Selain itu, telah didokumentasikan bahwa UEA secara ilegal mendapat manfaat dari cadangan minyak negara yang dilanda konflik untuk memberikan sumber daya keuangan kepada pasukan Haftar.

UEA juga melobi AS untuk campur tangan dalam perang saudara Libya, sebuah dokumen yang diperoleh oleh TRT World menunjukkan kembali pada bulan Juni, yang bertujuan untuk membantu membalikkan keadaan agar menguntungkan Haftar.

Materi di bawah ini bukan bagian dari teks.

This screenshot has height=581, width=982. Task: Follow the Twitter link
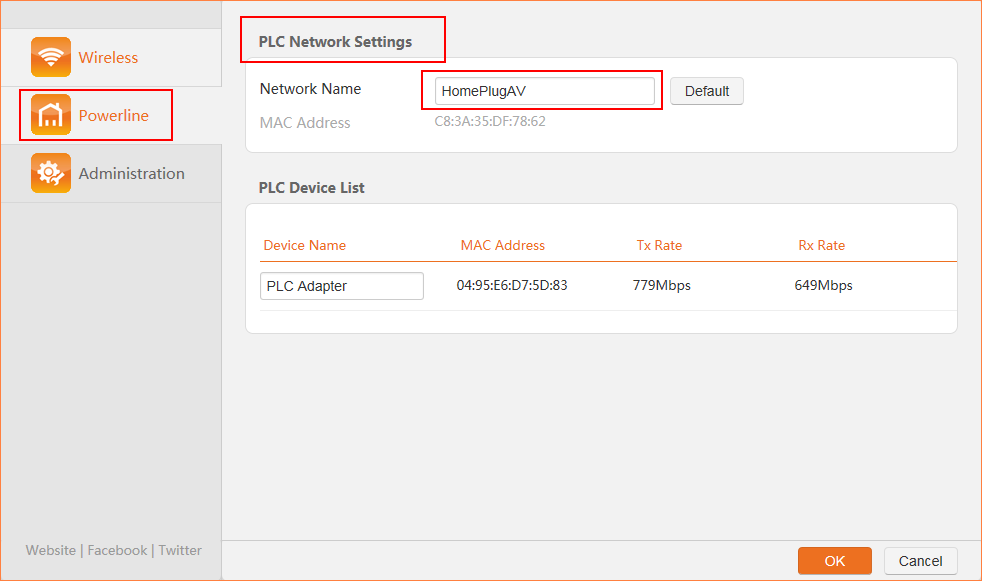[x=180, y=550]
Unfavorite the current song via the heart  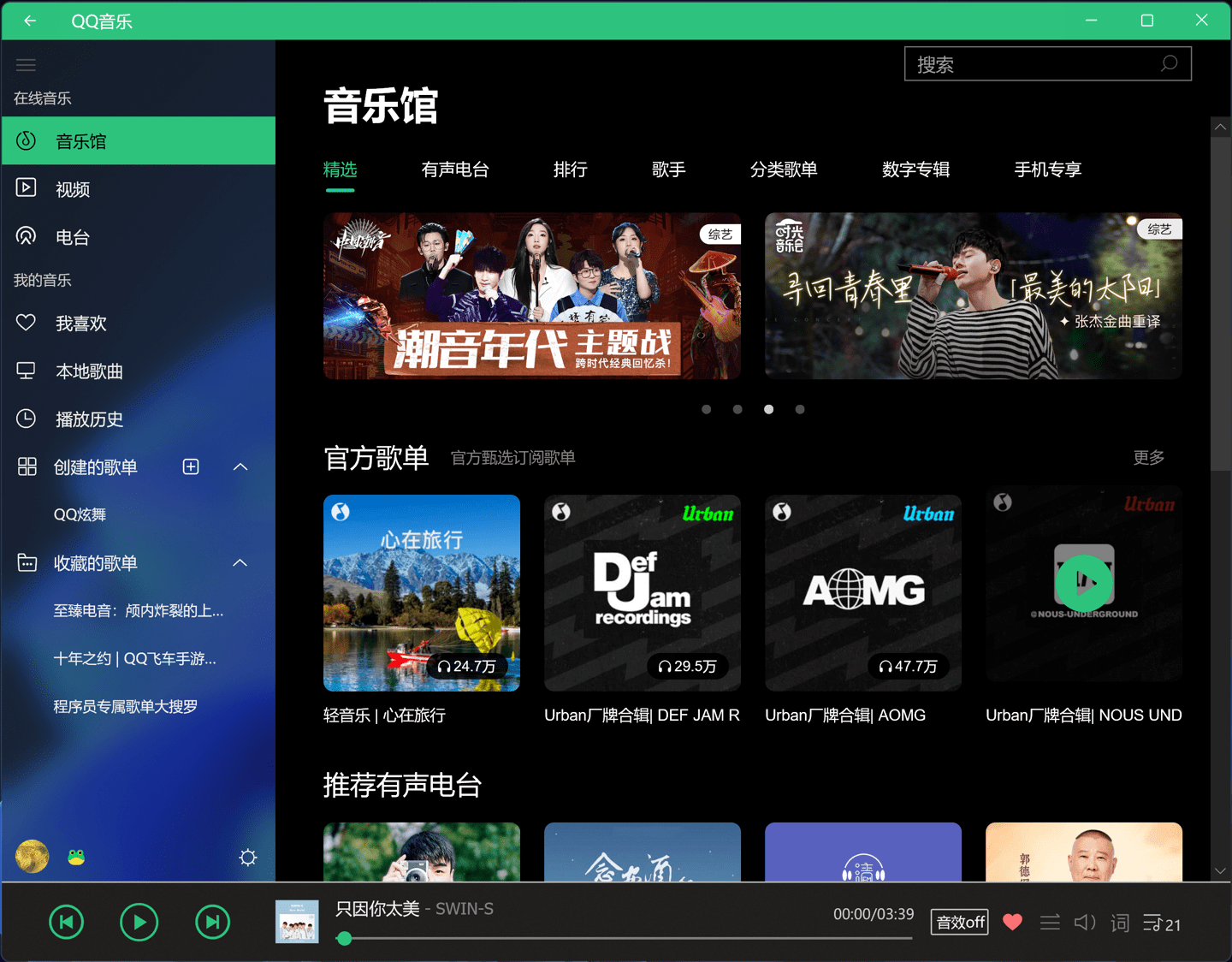point(1012,923)
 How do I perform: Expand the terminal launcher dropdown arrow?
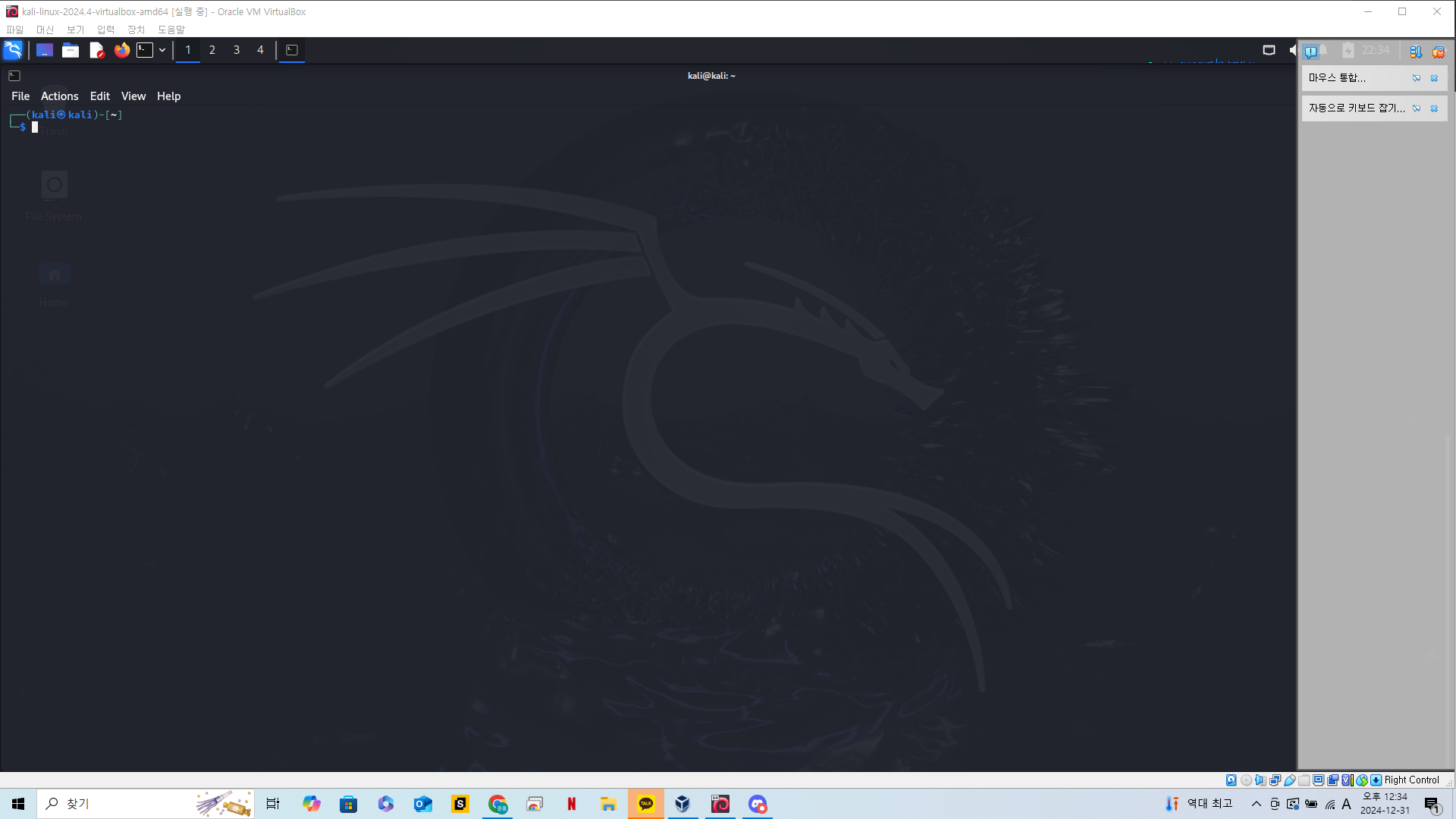(x=162, y=50)
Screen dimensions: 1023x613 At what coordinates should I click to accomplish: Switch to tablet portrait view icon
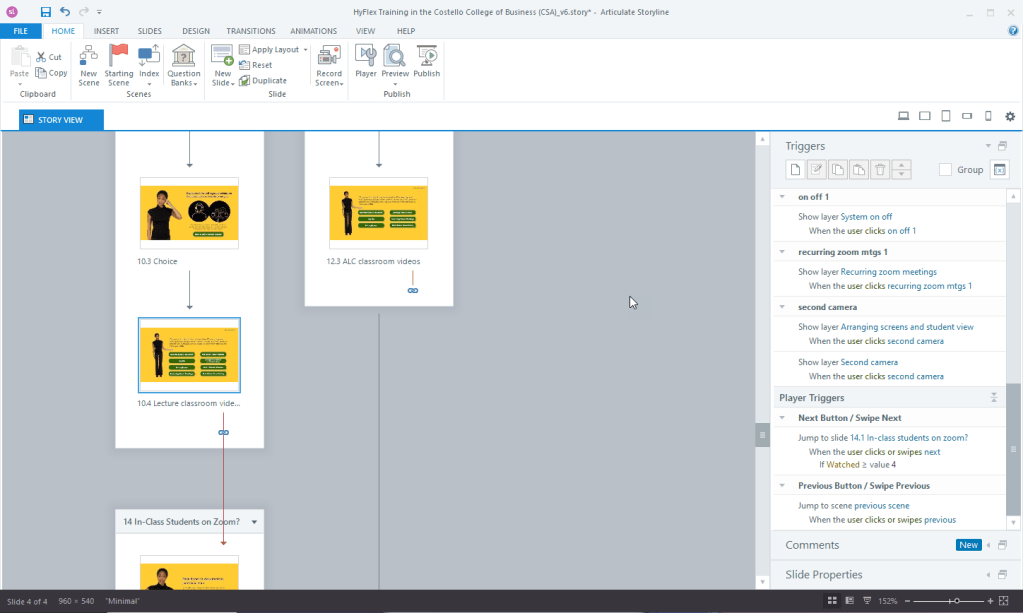pyautogui.click(x=946, y=117)
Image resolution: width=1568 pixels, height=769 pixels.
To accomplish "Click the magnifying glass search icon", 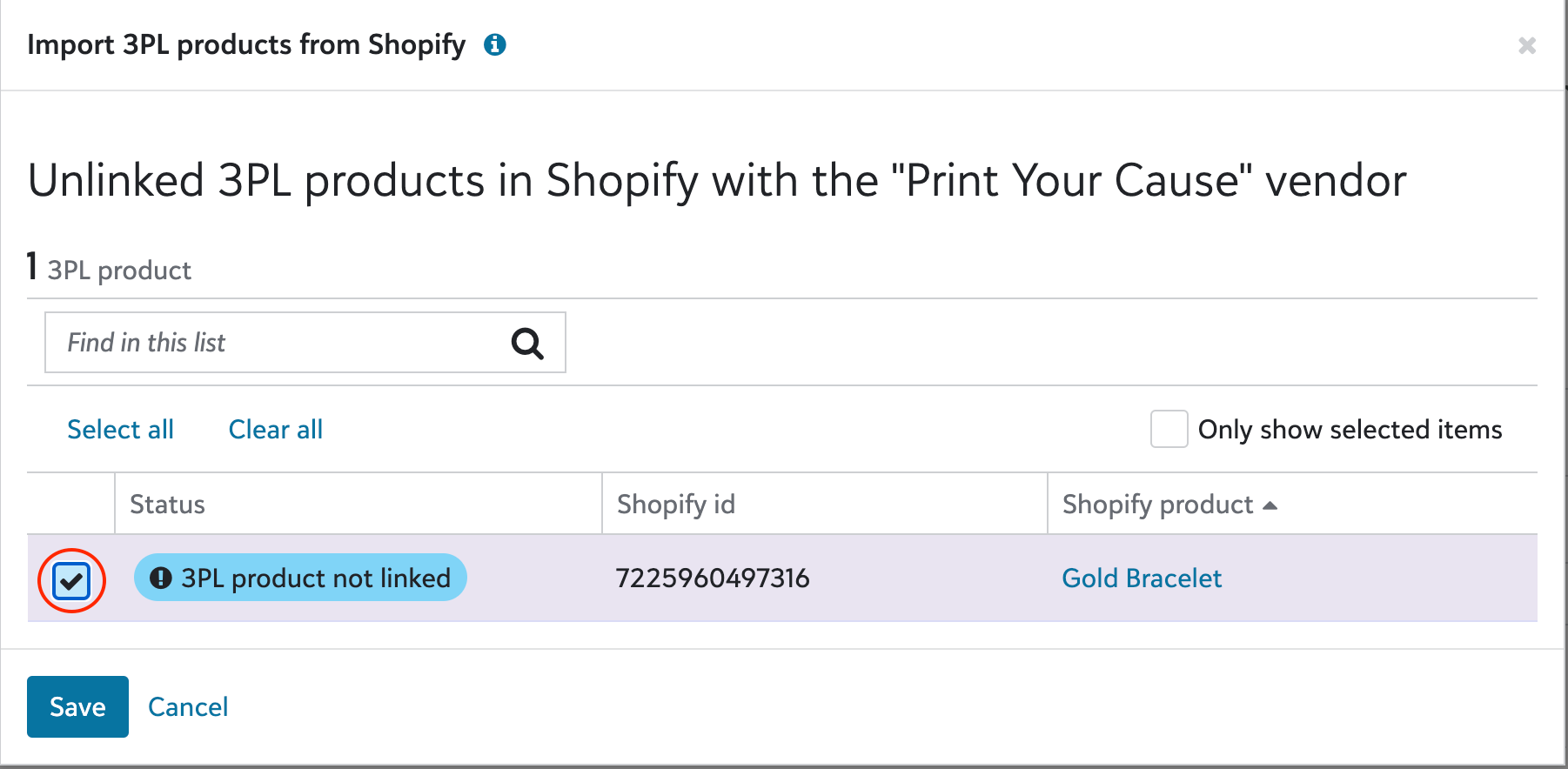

Muak dengan keterlibatan UEA dalam perang saudara negara itu, pemerintah Libya juga merilis pernyataan pada hari Kamis, mengutuk kesepakatan dengan Israel.

Berbicara kepada TV Al-Jazeera, Mohamed Amari Zayed, anggota Dewan Kepresidenan Libya, mengatakan "ini adalah pengkhianatan terhadap negara UEA yang tidak mengherankan. Dengan peran destruktifnya di Libya, Suriah dan Yaman, ini adalah akibat alami dari embargo yang dikenakan pada Qatar, Palestina dan negara-negara merdeka di kawasan itu. "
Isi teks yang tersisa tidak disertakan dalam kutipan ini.